In the oil and gas production industry, it is well known that formation of hydrate blockages can cause substantial economic impact in terms of deferred production and the costs of remediation. Considering these financial implications and to avoid any potential safety concerns during a hydrate remediation, most often operating companies design and operate fields on a hydrate management philosophy of complete avoidance of hydrate formation. In the last few years, however, a shift in the hydrate management philosophy is being observed as discussed in the publications of Creek et al., 2011 and Kinnari et al., 2015, to cite a few. Due to the developments shifting towards more extreme environments, hydrate management philosophy is shifting from complete avoidance to risk management.

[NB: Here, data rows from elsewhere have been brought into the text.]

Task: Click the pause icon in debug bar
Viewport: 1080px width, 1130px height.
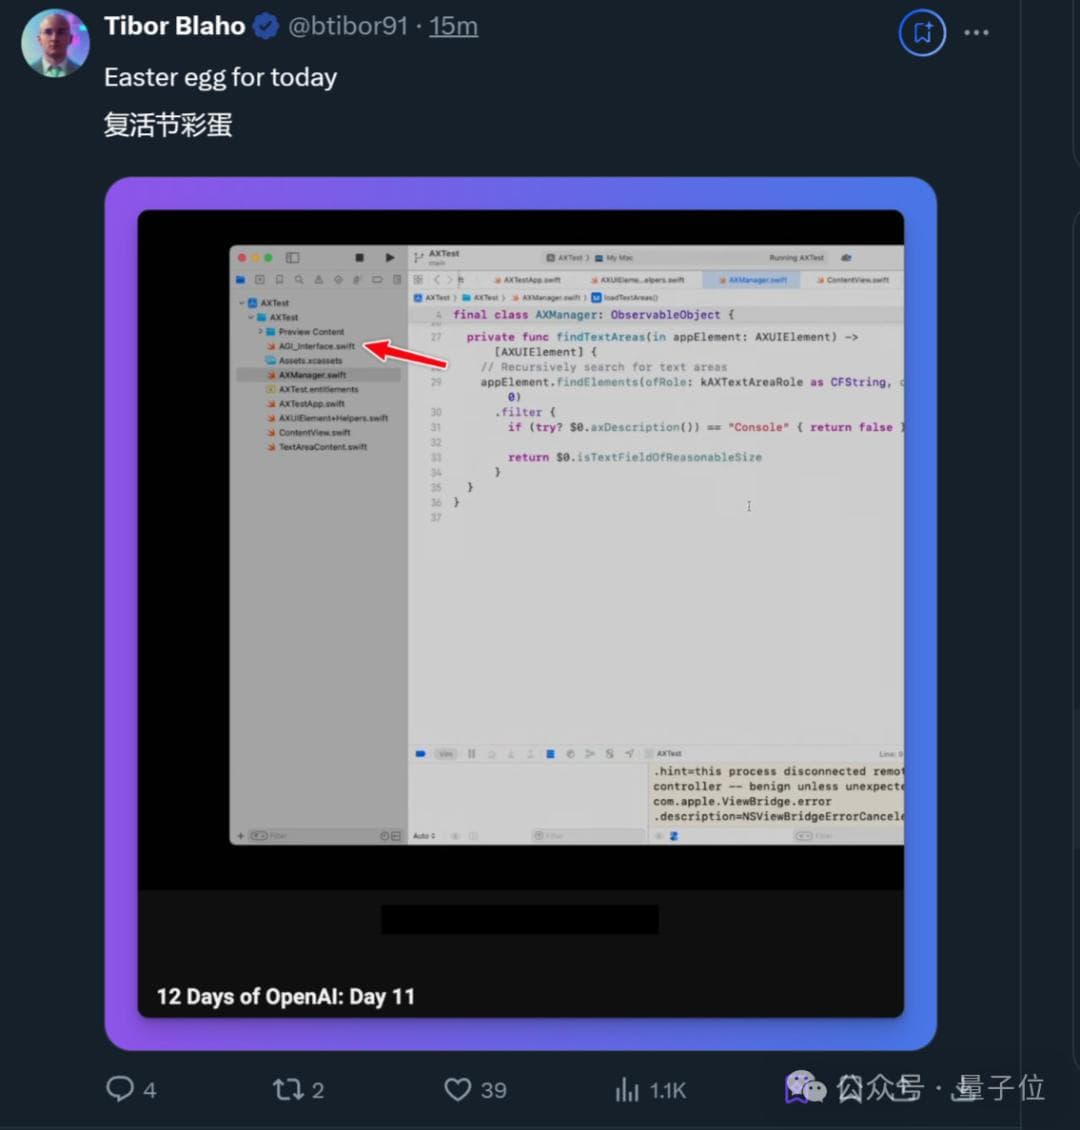Action: [x=471, y=754]
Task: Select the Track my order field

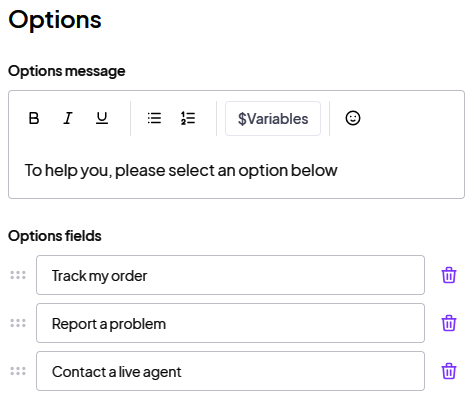Action: 230,275
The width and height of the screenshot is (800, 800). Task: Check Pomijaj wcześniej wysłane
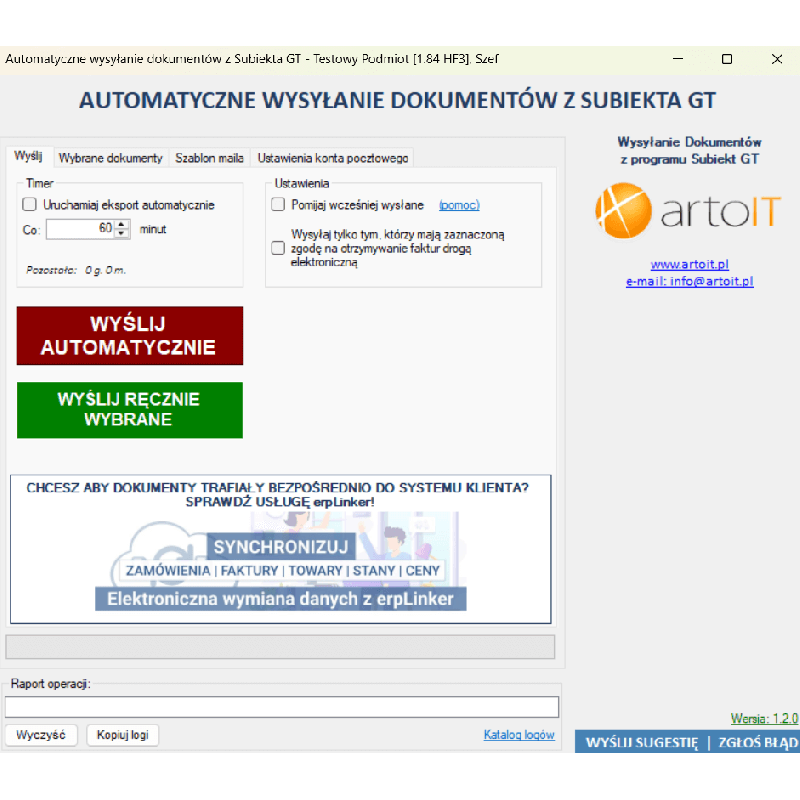click(x=277, y=204)
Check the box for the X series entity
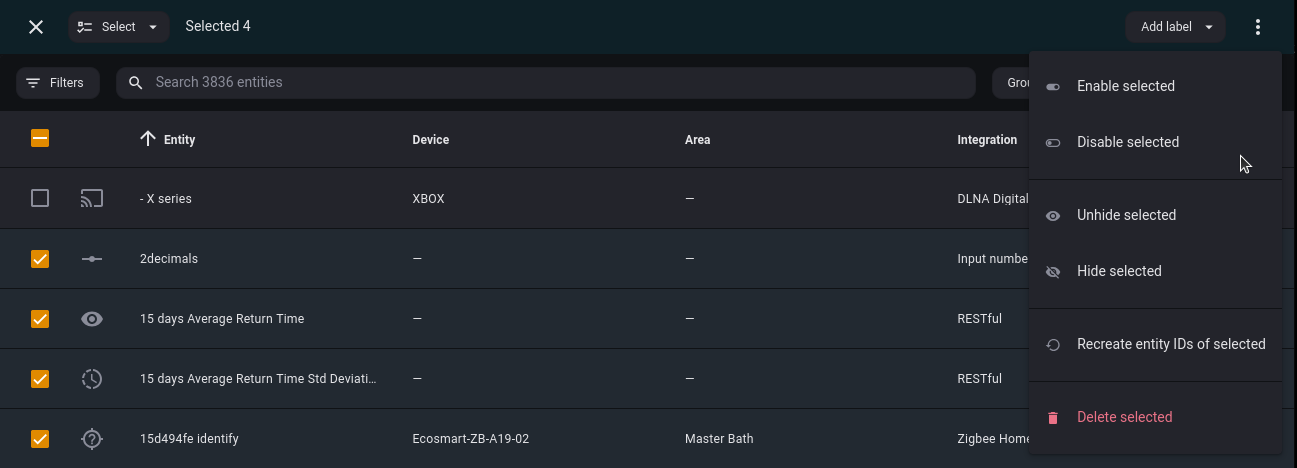 tap(40, 199)
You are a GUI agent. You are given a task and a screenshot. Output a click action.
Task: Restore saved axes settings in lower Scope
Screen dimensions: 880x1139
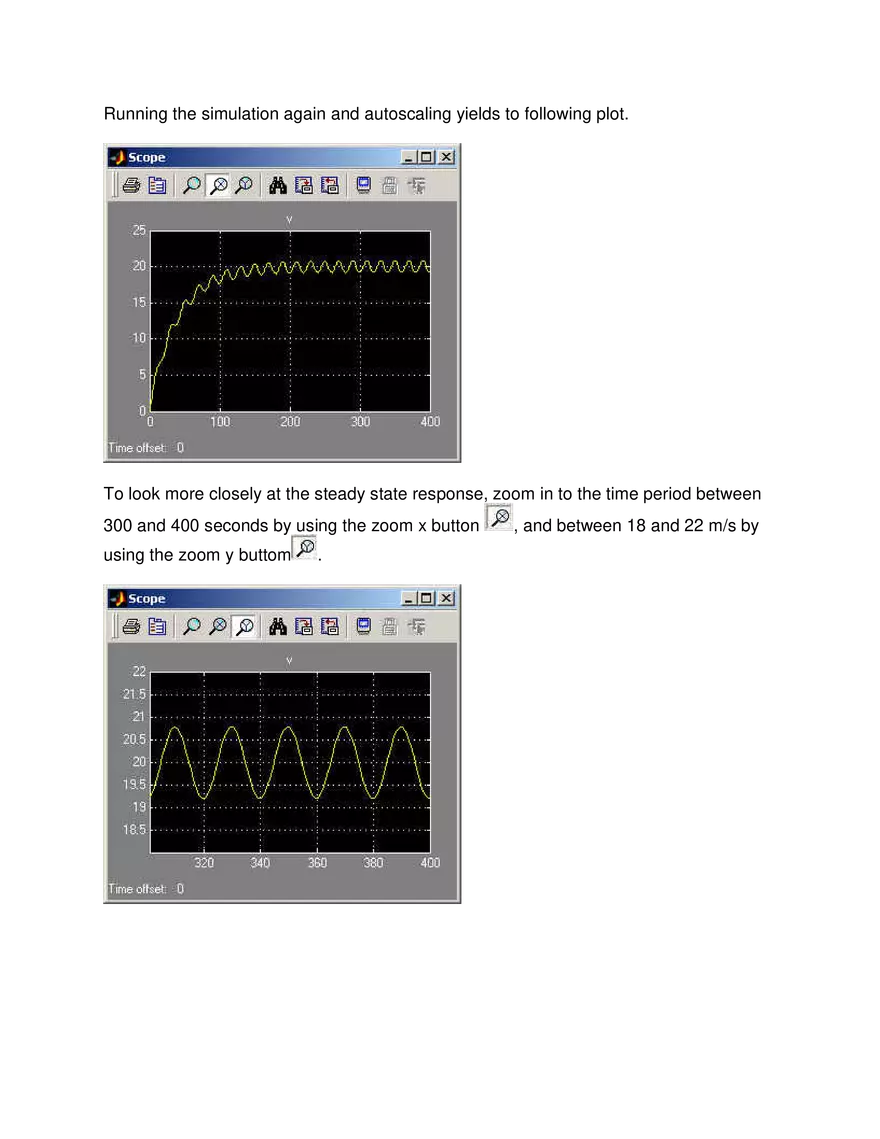(330, 627)
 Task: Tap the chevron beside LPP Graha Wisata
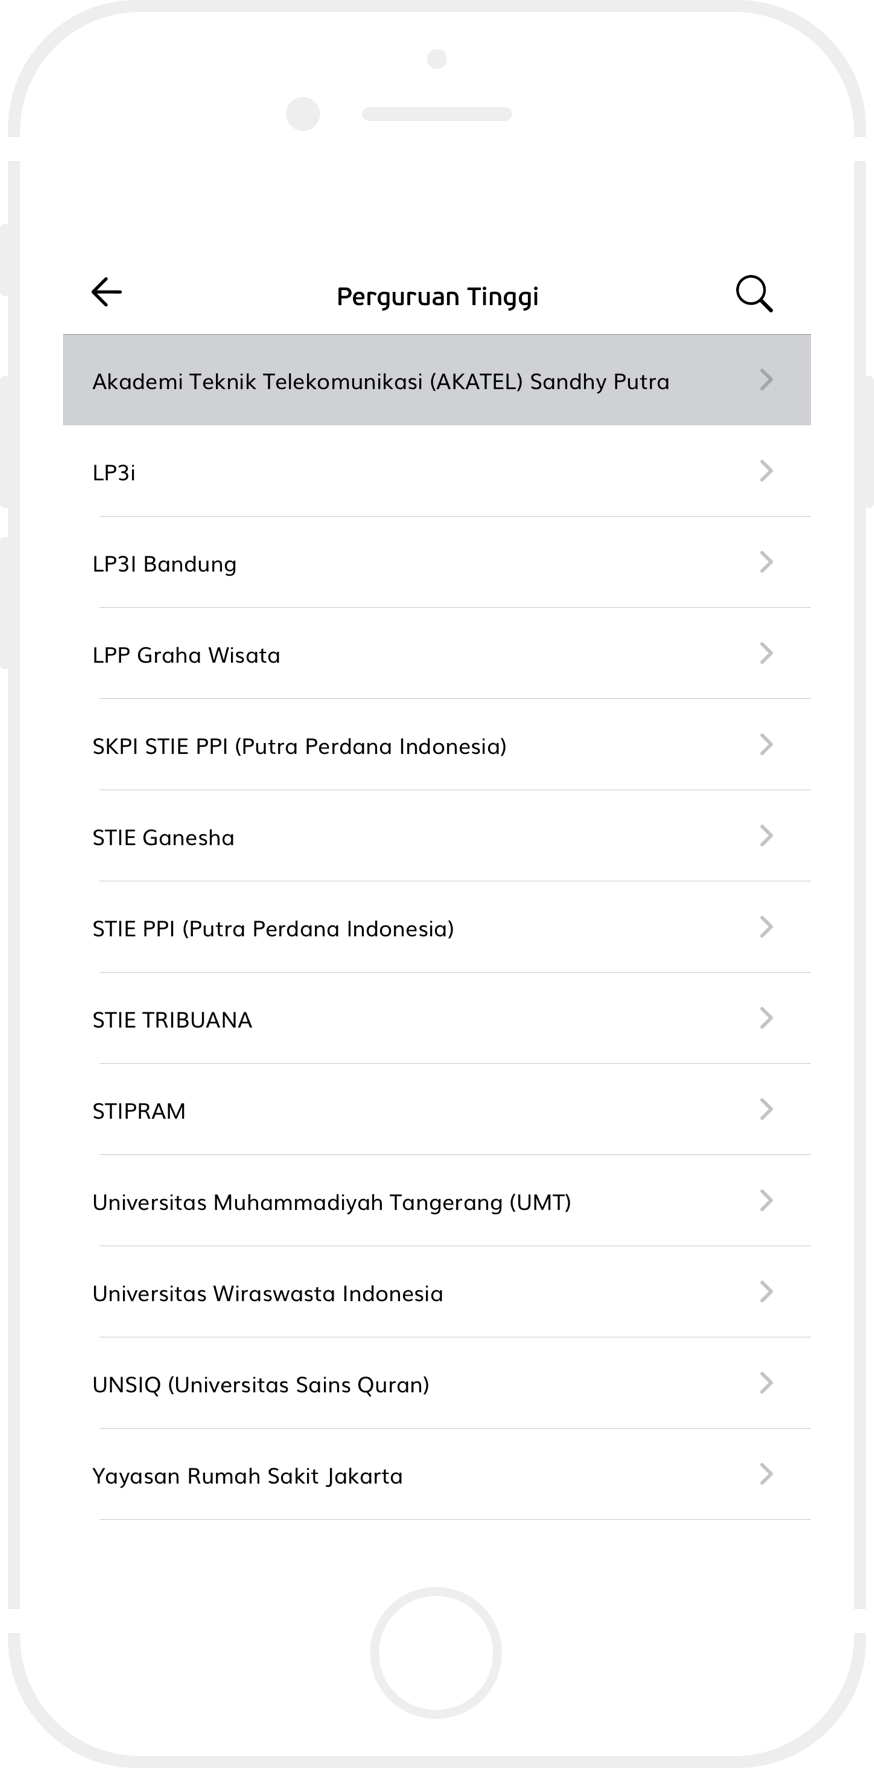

This paper discusses the evolution of hydrate management philosophy of a dry tree facility in the Gulf of Mexico. During steady state production, the fluids flow at temperatures outside the hydrate envelope. The hydrate management strategy following a shutdown is to displace (bullhead) the riser tubing with dead oil within the cooldown time (time required for the fluids to enter hydrate forming conditions after a shutdown). However, due to the dry tree configuration, low liquid rates and insulation performance, the cooldown time is short for these high water cut wells. Using gas lift to boost production further decreases the predicted cooldown time to less than an hour making it operationally difficult to complete hydrate safe out measures within the design cooldown time. A few tests conducted in the field to identify a realistic time available after shutdown, along with a few historical instances during which the hydrate safe out measures could not be completed within the cooldown time, have indicated that there exists a range of water cut (WC) and GOR (Gas to oil ratio) within which the system was restarted without a hydrate blockage. This paper describes how a combination of industry standard predictive tools coupled with field observations is shaping the hydrate management philosophy of this field, by operating within conditions that can form hydrates but do not lead to blockage. The paper also describes two hydrate blockage instances that occurred when the operating conditions were outside the identified hydrate blockage limit reinforcing that the WC and GOR of the fluids have a strong influence on the hydrate blockage risk.